> _TÂCHE A_
Reproduisez fidèlement le passage du compte rendu sur le livre d'Andoche Praudel qui va de « Andoche Prau­del trans­forme » à « quo­ti­dien passé induit. », ces deux bornes comprises.

Andoche Praudel, Un catalogue suivi de l’autoportrait de celui qui n’a jamais osé écrire au Père Noël

Les Cublac ou la dis­pa­ri­tion des lucioles

Parfois, Andoche Prau­del tra­verse le monde et l’Histoire, par­fois il revient à la sienne. Dans les deux cas, il s’agit du même pro­ces­sus : « Toute l’histoire est de pou­droyer fine­ment / réduire l’élément en pom­made / sans grain ni reli­quat » ( Décoc­tion, p. 112). Cette pom­made n’est pas for­cé­ment astrin­gente et l’être n’y « sub­siste pas sans mélange et mas­ca­rade ». Si bien que la struc­ture même de ce « cata­logue » (mémoire et bilan en acte) ne pré­tend pas enser­rer le temps de manière uni­voque et linéaire. L’intérêt même du livre tient à sa dif­frac­tion, à son état hybride. Le savoir remonte en bulles : celles de vignettes (poé­tiques ou pho­to­gra­phiques) et celles qui remontent des marais où toute vie com­mence.
Andoche Prau­del trans­forme leur état gazeux en un état de fouille du des­tin où sur­vivent ses lucioles. Une trans­fi­gu­ra­tion de la notion même de récit se pro­duit par une assomp­tion poé­tique. Elle ne cherche pas les éthers (for­cé­ment vagues) mais la mise en pre­mier plan de la misère morale de ce qui res­semble par­fois à celle d’un sous– pro­lé­ta­riat. L’auteur trouve toue­fois dans la culture popu­laire de ses racines une résis­tance à la noir­ceur des choses même s’il prend lar­ge­ment en compte le désen­chan­te­ment que le quo­ti­dien passé induit.

Néan­moins, Andoche Prau­del, en dépit de la vio­lence de ses évo­ca­tions, se reven­dique des siens « Je m’appelle Cublac » scande-t-il. Il est du lieu, de sa place et de son orme sous lequel les filles du vil­lage dan­saient. La fange y est tou­jours proche du pré. Mais qu’importe : « Dans le ciel de l’Histoire, l’Histoire cou­verte de plaies fait la fièvre / Elle ne manque pas de natu­rel : l’Histoire ne manque de rien ». Pas même de ceux que l’auteur remet à leur place sans condes­cen­dance ni mépris en ses jeux de lan­gage radi­caux et déga­gés d’idéalisme. Prau­del est un des leurs, il devient « la langue sans les mots » comme les mots sans la langue. Elle retrouve pour­tant ici une acti­vité pleine.

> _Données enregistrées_
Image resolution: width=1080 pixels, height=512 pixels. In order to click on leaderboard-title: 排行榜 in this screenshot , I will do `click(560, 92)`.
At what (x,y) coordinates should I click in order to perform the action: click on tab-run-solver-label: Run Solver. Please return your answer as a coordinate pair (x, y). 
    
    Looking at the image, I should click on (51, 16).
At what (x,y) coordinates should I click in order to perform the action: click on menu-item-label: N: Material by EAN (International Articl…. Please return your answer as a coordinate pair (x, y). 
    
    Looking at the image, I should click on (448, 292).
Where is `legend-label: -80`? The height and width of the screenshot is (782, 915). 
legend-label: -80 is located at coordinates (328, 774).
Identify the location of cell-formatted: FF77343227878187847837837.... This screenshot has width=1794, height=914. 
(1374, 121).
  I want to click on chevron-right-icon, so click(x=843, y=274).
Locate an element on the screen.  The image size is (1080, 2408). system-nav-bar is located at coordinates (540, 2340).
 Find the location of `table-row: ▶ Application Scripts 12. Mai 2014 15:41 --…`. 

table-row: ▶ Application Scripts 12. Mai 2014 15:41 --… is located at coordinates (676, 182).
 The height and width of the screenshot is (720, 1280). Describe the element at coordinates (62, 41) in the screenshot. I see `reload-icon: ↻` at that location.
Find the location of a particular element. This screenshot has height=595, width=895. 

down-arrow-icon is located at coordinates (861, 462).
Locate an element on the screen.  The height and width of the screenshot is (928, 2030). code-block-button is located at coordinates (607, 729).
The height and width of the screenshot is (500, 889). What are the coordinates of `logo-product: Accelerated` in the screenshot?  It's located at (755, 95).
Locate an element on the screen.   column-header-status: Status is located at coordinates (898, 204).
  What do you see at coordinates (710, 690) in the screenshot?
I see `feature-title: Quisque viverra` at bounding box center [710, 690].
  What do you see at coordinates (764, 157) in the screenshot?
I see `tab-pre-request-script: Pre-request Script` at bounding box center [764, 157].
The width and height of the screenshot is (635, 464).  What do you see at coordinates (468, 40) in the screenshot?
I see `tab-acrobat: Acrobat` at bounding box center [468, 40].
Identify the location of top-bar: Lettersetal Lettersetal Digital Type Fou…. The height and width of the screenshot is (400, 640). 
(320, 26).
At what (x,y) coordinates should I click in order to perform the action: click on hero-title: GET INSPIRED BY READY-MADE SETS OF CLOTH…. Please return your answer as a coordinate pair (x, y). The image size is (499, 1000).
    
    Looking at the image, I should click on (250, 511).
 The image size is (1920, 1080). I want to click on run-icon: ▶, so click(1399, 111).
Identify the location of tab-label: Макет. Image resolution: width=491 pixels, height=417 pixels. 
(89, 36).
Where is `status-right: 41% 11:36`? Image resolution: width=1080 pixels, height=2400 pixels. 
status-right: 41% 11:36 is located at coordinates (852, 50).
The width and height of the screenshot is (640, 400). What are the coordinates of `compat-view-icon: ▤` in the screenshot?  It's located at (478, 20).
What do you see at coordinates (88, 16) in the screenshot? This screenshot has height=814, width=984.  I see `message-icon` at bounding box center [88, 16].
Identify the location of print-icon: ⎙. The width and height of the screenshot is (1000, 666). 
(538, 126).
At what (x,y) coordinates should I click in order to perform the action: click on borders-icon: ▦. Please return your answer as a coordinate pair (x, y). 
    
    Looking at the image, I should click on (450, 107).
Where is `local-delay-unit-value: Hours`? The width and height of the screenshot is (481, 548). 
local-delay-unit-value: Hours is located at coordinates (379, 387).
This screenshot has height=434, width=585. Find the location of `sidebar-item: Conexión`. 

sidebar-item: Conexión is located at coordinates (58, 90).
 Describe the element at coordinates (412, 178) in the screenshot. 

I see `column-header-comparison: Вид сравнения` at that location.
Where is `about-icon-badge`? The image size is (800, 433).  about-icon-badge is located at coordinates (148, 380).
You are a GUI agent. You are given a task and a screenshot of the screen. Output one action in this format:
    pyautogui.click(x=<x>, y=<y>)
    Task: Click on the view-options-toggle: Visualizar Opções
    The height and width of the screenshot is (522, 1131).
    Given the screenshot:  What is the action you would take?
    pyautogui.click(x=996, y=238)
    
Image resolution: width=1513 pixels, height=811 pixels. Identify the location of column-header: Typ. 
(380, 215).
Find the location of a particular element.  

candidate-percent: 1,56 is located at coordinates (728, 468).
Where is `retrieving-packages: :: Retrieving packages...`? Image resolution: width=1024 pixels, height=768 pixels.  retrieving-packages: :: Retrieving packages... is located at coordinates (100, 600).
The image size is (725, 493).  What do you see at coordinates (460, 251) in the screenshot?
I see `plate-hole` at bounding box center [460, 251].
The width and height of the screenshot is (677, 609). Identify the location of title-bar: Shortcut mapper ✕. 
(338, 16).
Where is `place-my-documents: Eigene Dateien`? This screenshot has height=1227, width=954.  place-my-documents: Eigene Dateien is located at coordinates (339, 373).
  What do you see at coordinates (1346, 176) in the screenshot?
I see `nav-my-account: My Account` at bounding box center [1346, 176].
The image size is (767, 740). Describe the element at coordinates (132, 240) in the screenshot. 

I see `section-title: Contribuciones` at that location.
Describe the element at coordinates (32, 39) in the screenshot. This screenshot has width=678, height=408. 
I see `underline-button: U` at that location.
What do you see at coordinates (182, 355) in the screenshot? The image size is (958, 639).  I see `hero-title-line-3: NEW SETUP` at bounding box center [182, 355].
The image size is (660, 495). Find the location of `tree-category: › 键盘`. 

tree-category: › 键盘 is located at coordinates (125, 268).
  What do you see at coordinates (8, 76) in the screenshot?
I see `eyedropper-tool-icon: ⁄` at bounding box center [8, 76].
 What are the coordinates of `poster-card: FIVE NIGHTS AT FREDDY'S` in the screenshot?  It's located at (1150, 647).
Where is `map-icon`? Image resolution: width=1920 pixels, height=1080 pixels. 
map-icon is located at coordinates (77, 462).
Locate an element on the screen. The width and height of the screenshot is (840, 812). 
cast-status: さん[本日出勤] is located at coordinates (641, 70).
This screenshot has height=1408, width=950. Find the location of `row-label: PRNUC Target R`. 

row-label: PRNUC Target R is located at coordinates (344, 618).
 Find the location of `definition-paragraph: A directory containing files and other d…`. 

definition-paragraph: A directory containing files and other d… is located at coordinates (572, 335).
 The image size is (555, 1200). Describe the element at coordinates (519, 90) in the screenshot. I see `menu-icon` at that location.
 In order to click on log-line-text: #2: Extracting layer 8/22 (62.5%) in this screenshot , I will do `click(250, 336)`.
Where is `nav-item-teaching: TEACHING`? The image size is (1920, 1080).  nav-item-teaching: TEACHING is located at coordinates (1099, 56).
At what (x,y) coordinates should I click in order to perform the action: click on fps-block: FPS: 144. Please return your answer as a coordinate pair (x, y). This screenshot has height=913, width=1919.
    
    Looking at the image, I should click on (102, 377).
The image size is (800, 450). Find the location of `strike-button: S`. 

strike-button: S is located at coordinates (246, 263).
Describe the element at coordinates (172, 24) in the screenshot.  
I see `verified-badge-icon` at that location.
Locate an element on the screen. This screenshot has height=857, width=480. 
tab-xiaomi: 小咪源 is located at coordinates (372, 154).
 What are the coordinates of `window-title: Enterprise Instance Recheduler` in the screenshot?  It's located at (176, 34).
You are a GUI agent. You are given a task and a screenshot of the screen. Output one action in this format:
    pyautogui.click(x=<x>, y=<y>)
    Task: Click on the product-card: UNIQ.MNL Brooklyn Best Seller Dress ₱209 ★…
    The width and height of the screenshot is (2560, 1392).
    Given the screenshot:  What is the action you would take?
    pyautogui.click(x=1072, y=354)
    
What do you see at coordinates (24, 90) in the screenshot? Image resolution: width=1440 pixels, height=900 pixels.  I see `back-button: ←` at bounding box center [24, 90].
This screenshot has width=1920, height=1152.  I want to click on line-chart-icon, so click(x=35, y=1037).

> _TÂCHE B_
Dans les enregistrements, du début jusqu'à la ligne contenant « The height and width of the screenshot is (720, 1280). » incluse, remplacez « coordinate pair » par « pair of numbers ». Redonnez seulement ces lignes, sans aucune autre modification.

> _RÉPONSE ATTENDUE A_
Andoche Prau­del trans­forme leur état gazeux en un état de fouille du des­tin où sur­vivent ses lucioles. Une trans­fi­gu­ra­tion de la notion même de récit se pro­duit par une assomp­tion poé­tique. Elle ne cherche pas les éthers (for­cé­ment vagues) mais la mise en pre­mier plan de la misère morale de ce qui res­semble par­fois à celle d’un sous– pro­lé­ta­riat. L’auteur trouve toue­fois dans la culture popu­laire de ses racines une résis­tance à la noir­ceur des choses même s’il prend lar­ge­ment en compte le désen­chan­te­ment que le quo­ti­dien passé induit.

> _RÉPONSE ATTENDUE B_
Image resolution: width=1080 pixels, height=512 pixels. In order to click on leaderboard-title: 排行榜 in this screenshot , I will do `click(560, 92)`.
At what (x,y) coordinates should I click in order to perform the action: click on tab-run-solver-label: Run Solver. Please return your answer as a pair of numbers (x, y). 
    
    Looking at the image, I should click on (51, 16).
At what (x,y) coordinates should I click in order to perform the action: click on menu-item-label: N: Material by EAN (International Articl…. Please return your answer as a pair of numbers (x, y). 
    
    Looking at the image, I should click on (448, 292).
Where is `legend-label: -80`? The height and width of the screenshot is (782, 915). 
legend-label: -80 is located at coordinates (328, 774).
Identify the location of cell-formatted: FF77343227878187847837837.... This screenshot has width=1794, height=914. 
(1374, 121).
  I want to click on chevron-right-icon, so click(x=843, y=274).
Locate an element on the screen.  The image size is (1080, 2408). system-nav-bar is located at coordinates (540, 2340).
 Find the location of `table-row: ▶ Application Scripts 12. Mai 2014 15:41 --…`. 

table-row: ▶ Application Scripts 12. Mai 2014 15:41 --… is located at coordinates (676, 182).
 The height and width of the screenshot is (720, 1280). Describe the element at coordinates (62, 41) in the screenshot. I see `reload-icon: ↻` at that location.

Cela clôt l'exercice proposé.